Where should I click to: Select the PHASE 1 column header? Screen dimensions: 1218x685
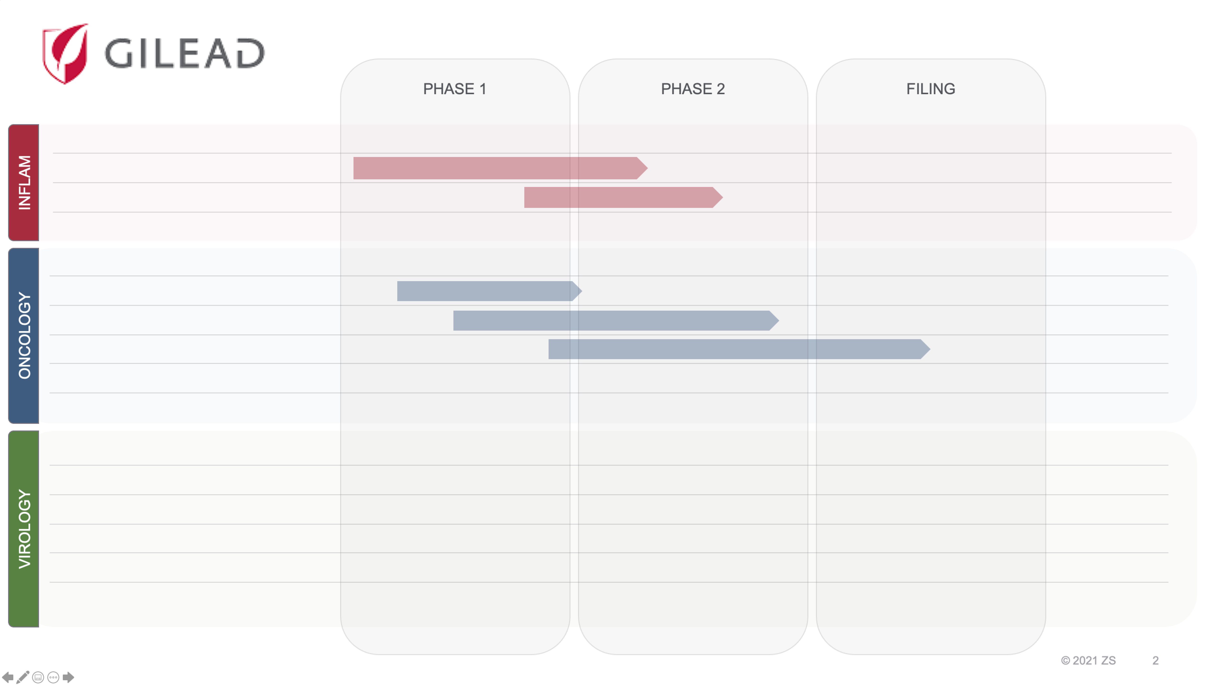point(455,89)
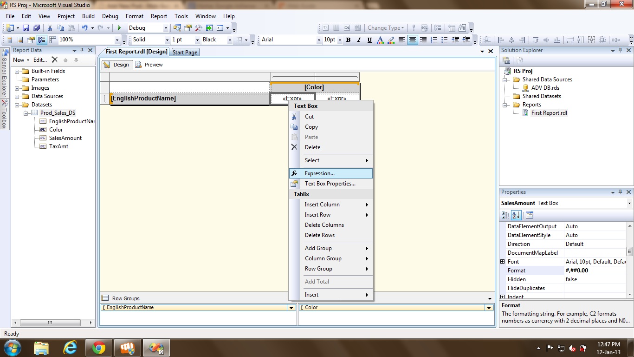
Task: Click the Format property value field
Action: (594, 271)
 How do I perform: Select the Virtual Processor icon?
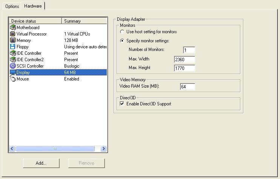13,34
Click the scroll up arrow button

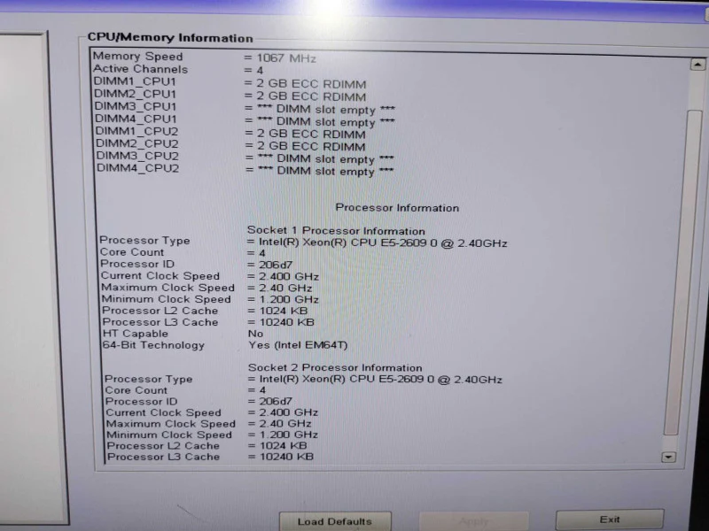click(697, 65)
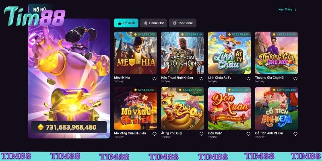The width and height of the screenshot is (322, 161).
Task: Tap heart icon for Mỏ Vàng Của Gã Điên
Action: pos(155,134)
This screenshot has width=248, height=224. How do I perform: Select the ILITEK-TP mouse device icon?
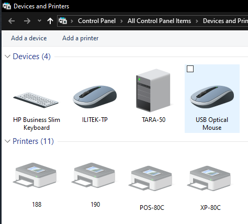point(95,97)
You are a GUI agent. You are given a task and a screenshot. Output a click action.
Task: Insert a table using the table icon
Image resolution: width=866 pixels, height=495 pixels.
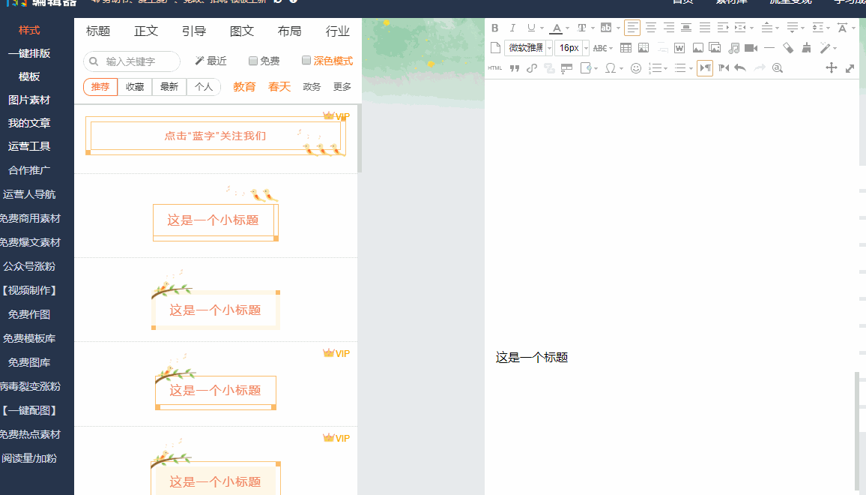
================
Directions for this task:
Without the pictures, reproduce the entries exactly.

Solved exercise:
Where should I click to: Select the PHASE 1 column header? Screen dimensions: 1218x685
point(455,89)
Task: Click the Format property value field
Action: (594, 271)
 How do I perform: Select the Virtual Processor icon?
13,34
Click the scroll up arrow button

click(697, 65)
The width and height of the screenshot is (322, 161).
Task: Tap heart icon for Mỏ Vàng Của Gã Điên
Action: pos(155,134)
This screenshot has width=248, height=224. How do I perform: Select the ILITEK-TP mouse device icon?
point(95,97)
You are a GUI agent. You are given a task and a screenshot. Output a click action.
Task: Insert a table using the table icon
Image resolution: width=866 pixels, height=495 pixels.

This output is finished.